As I see it there iis a difference between social football and football as an entertainment. Club football, the grassroots of egg-chasing fame - is a social activity, and the people who run it, and are very good at running it, organising the grounds, the kids, the fundraising for jerseys,  do it for totally different reasons than do those in the entertainment end of the scale, professional or semiprofessional football. In the early seventies NZ football instigated a semiprofessional football league to New Zealand, and initially it was a roaring success - especially in Christchurch, which is where I had emigrated with my family a couple of years before. The league was based around four or five strong Auckland clubs, with, from memory - it was  35 years ago - a team in Christchurch, Wellington and funnily enough, Gisborne City. The Christchurch team was based around some very good local players like Alan Marley and Ken France, but the club also brought out some fringe English pros, such as Ian Park and Steve Sumner (only 18), through some links with Preston as I recall. The point is that these English players, and later ones such as Bobby Almond - and Scottish ones such as Alan Mulgrew and later Alf Stamp, gave the league its star power, and people used to go and pay to watch them play. As I said, 4000 and 5000 crowds were the norm in the early days, and the national league was then envy of every sporting code in the country.
Such was the success that every town - and every club - wanted to be part of it, and the league was expanded, and then promotion relegation brought in, and the lines between the semiprofessional and the grassroots footballs became blurred. Local talent was stretched too thin, many of those ambitious grassroots clubs were never able to afford to bring in the star quality to improve both their sides and the spectacle their public could watch - it was a vicious circle. Eventually unfettered promotion relegation meant the league eventually lost its semiprofessional status as the grassroots clubs rose and at times there was the ludicrous situation of their being two clubs in Dunedin, which could not really support one semipro side. So by a type of osmosis, the national league went from being a successful semiprofessional league to a glorified grassroots league- and it withered and died.
This was the situation before the NZFC. And whereby they had a fresh start, with these franchise teams being effectively the semiprofessional teams, their distribution has been done on political grounds, and has created this flawed league we have now. With one third of the population in Auckland, and more importantly, at least half the football playing public not to mention the massivethan immigrant population who are brought up onfootball, there are only TWO teams in Auckland. That is crazy.
Those two Auckland teams have therefore managed to tap those  resources to produce teams which are of true semiprofessional quality, while the other sides, for whatever reasons, have been unable to match it - they are simply glorified grassroots teams, and not only that but putting up teams with players who are not even the best grassroots players.
Auckland should have AT LEAST four teams - a team on the Shore and a team in the Eastern Suburbs. These clubs would have access to the resources to match ACFC and Waitak in every way and would then provide the basis for a strong semiprofessional league. There would be two games every weekend in Auckland with crowds in excess of 2000 at each game - guaranteed.
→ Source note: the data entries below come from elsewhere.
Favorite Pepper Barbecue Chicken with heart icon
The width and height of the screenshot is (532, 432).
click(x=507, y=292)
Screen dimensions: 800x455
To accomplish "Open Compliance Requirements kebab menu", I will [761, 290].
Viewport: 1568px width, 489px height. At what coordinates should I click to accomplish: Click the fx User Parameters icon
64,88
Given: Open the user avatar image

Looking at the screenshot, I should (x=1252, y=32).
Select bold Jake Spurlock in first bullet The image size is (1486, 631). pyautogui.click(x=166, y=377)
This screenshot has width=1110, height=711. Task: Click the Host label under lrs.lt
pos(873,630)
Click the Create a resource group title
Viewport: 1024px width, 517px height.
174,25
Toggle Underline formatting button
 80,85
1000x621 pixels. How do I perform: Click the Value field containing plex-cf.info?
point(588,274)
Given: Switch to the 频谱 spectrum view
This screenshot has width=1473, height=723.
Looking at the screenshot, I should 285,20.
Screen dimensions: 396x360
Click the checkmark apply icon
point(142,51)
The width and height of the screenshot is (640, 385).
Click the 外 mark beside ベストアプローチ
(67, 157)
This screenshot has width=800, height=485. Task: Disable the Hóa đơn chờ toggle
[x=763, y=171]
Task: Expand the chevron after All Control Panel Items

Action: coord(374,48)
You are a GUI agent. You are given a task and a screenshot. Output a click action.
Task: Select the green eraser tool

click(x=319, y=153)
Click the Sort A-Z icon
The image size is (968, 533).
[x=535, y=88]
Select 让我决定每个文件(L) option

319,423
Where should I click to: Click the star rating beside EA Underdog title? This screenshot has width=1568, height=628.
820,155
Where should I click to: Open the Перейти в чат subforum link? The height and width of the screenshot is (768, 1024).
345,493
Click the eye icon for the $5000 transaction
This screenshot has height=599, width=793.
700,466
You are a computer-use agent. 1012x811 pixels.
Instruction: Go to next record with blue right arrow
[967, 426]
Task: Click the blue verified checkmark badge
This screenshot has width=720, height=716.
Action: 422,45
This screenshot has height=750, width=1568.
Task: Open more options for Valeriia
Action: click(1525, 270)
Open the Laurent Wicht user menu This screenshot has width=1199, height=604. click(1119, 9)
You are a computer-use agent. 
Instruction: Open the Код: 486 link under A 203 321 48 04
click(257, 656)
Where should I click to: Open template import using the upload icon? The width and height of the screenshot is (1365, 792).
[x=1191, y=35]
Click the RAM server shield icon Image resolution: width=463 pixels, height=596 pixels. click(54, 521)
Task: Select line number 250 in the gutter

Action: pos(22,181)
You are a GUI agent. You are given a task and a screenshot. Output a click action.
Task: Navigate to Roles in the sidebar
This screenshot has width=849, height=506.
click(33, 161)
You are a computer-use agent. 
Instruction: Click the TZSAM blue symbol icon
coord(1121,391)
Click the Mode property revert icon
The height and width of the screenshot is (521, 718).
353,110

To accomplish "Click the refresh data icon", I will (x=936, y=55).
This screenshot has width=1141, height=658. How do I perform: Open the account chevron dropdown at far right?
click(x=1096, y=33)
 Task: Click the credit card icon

The league and NZ football would immediately be on a better financial footing - and the rest of the country could piggyback of that. Can you imagine the Premier League having just two London clubs.
Instead of bringing the semiprofessional league back to a grassroots level, it would give every side a benchmark of what they need to aspire to. I am sure Christchurch would sort itself out, and given the likelihood of top Auckland semiprofessional sides visiting every month, their public will get out and support it, given how much they dellight in beating any Auckland side.
Wellington too would delight in seeing top football, and their Yellowfever diehards would soon be rallying to the cause, and filling the stadiums.
So now we have SIX good clubs, all on a true semiprofessional basis, strong, with a quality that will probably not look too bad on TV.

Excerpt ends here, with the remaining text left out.